Interview With Surf Filmmaker Ryan Thomas

Questions by Ryan Tatar


Surfer, Ryan Thomas spent much of the ’90s drifting back and forth between his native Southern California as a freelance artist in the surf industry, and extended escapes to Northern Cal for the study of marine biology. In 1998 he picked up a super-8mm film camera from surf cinematographer, Greg Weaver (Forgotten Island of Santosha, Stylemasters), and soon finished the mysto road/art/surf film Scratch Miscellaneous (2000). He graduated from Art Center College of Design in 2001, and since then has directed surf films such as The Bruce Movie (2005) while becoming a key creative at Volcom’s Veeco Productions. RT’s filmmaking extends beyond the surf/skate/snow genres with his independently made music docs such as Concentration Face (2005) and Portals (2007)about the band Hella. And he continues to work in still photography and the other art mediums he formed his roots in prior to filmmaking.

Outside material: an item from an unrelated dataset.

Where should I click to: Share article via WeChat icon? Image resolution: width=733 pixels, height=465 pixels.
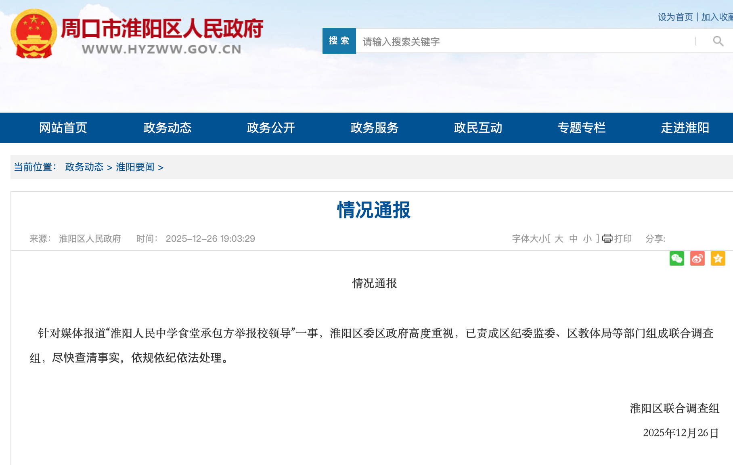pos(676,258)
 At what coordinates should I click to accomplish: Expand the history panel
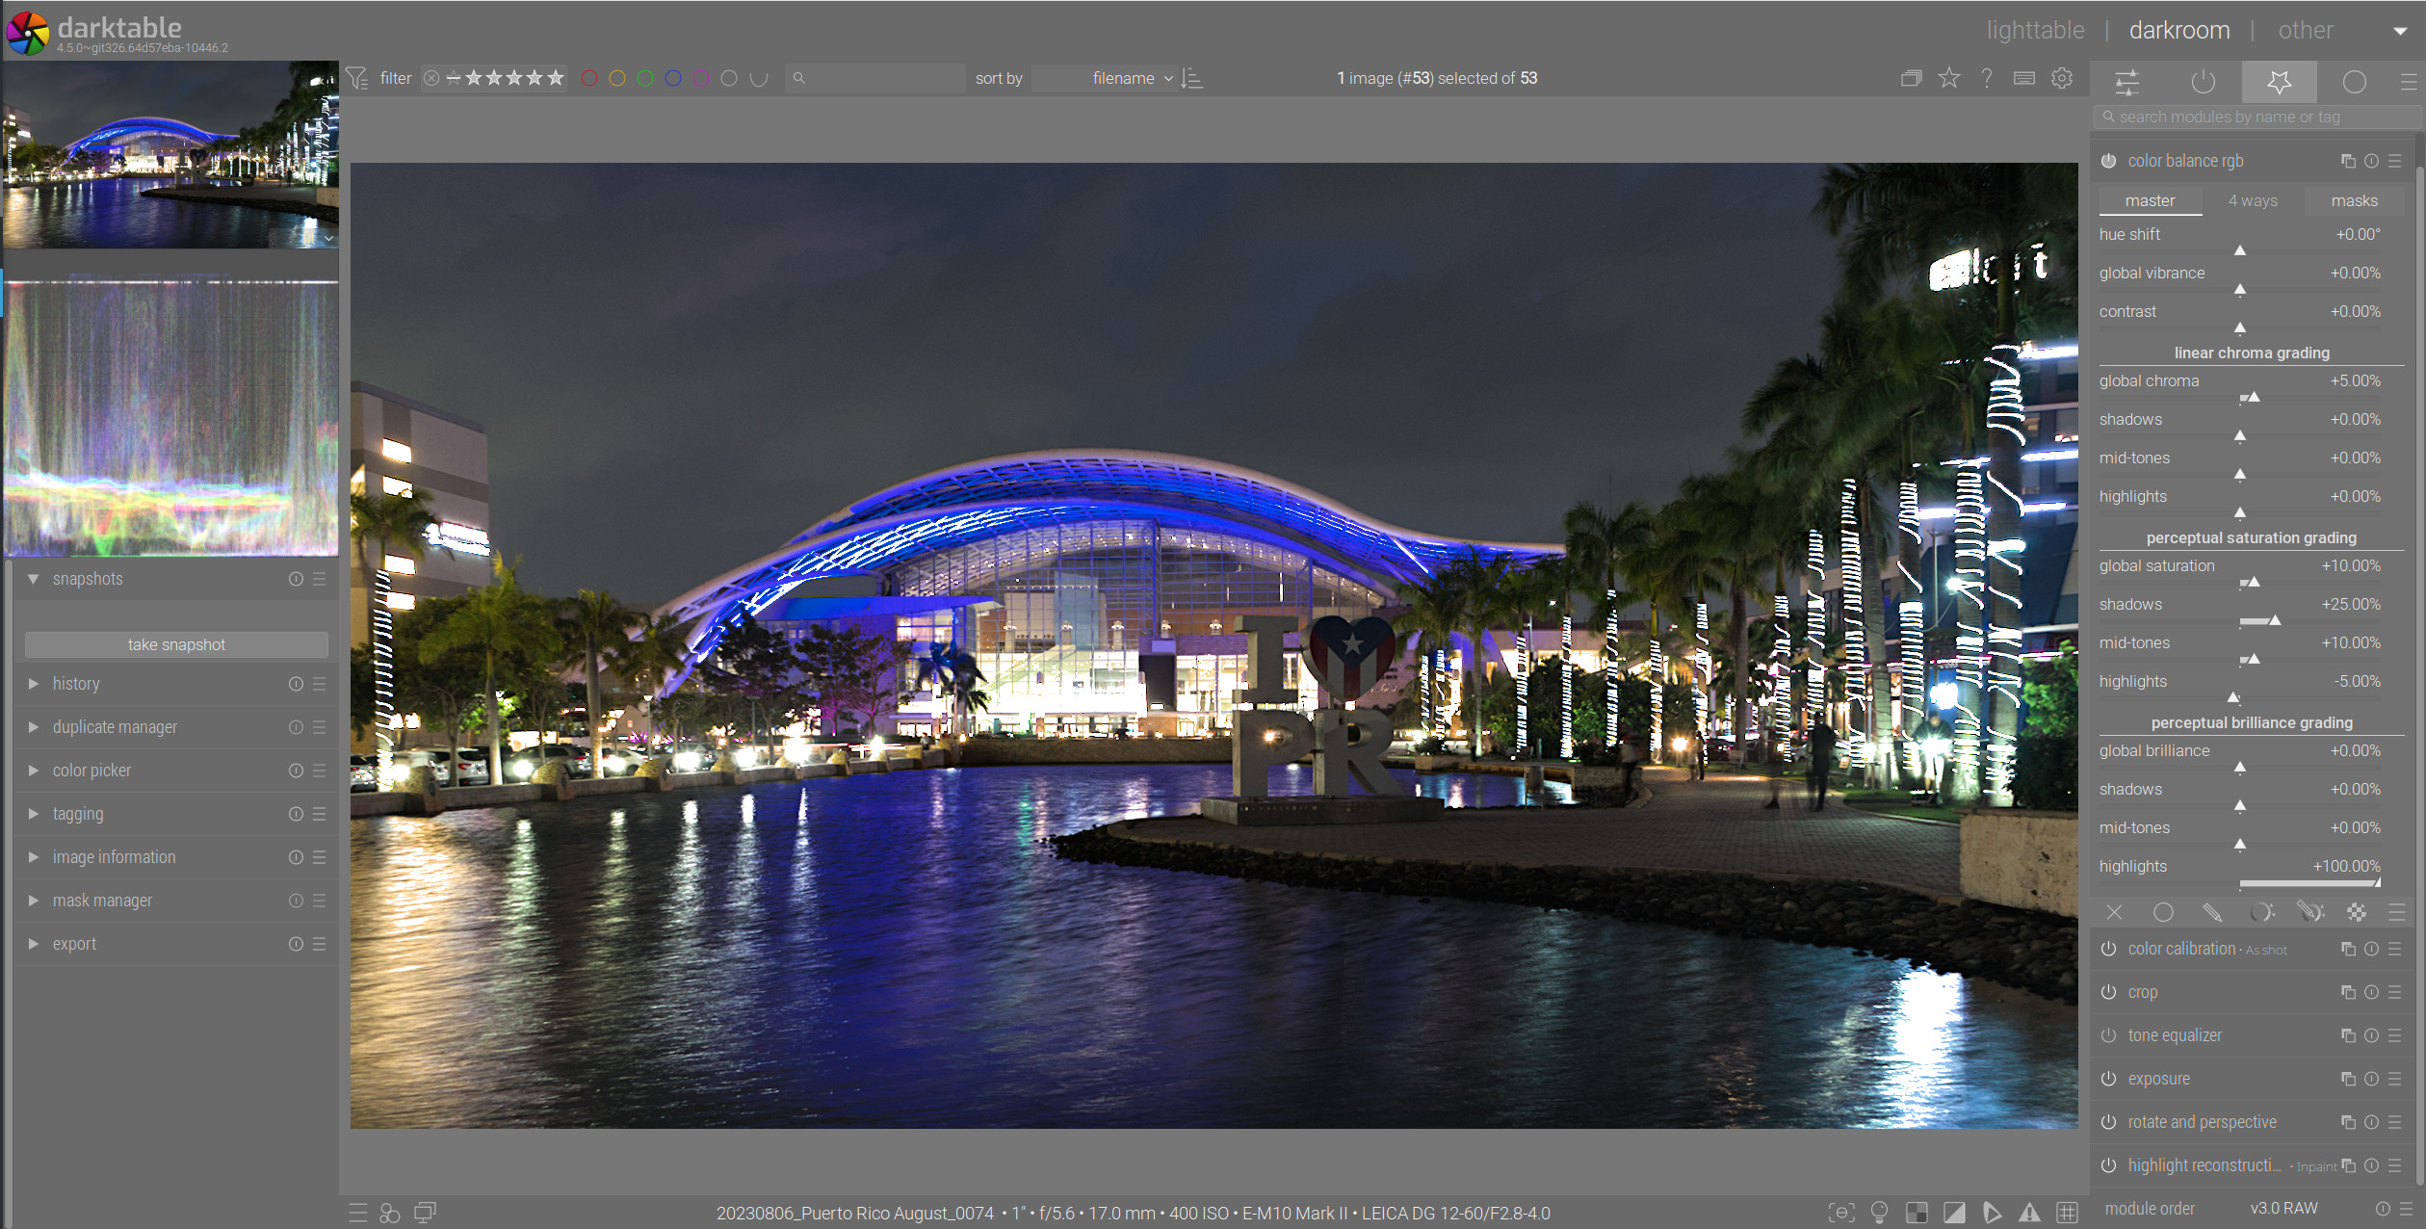[x=76, y=684]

What is your favorite artistic medium (ie, film, photography, dancing, etc) for your creative work around surfing. Which endeavor best conveys the stoke for you?

I don’t really have a single favorite. My roots are in drawing, graphic art, still photography, writing and music, which moved towards film as a place to combine it all. And since a film is made over a period of time, I enjoy doing the rest as a more immediate creative outlet along the way. Whether it reads in the work or not, they all inform each other in the creative process.

As Scratch Miscellaneous was filmed on super 8mm film, do you think (specifically in motion picture filmmaking) that new technologies in video can capture the essence of surfing as much as film?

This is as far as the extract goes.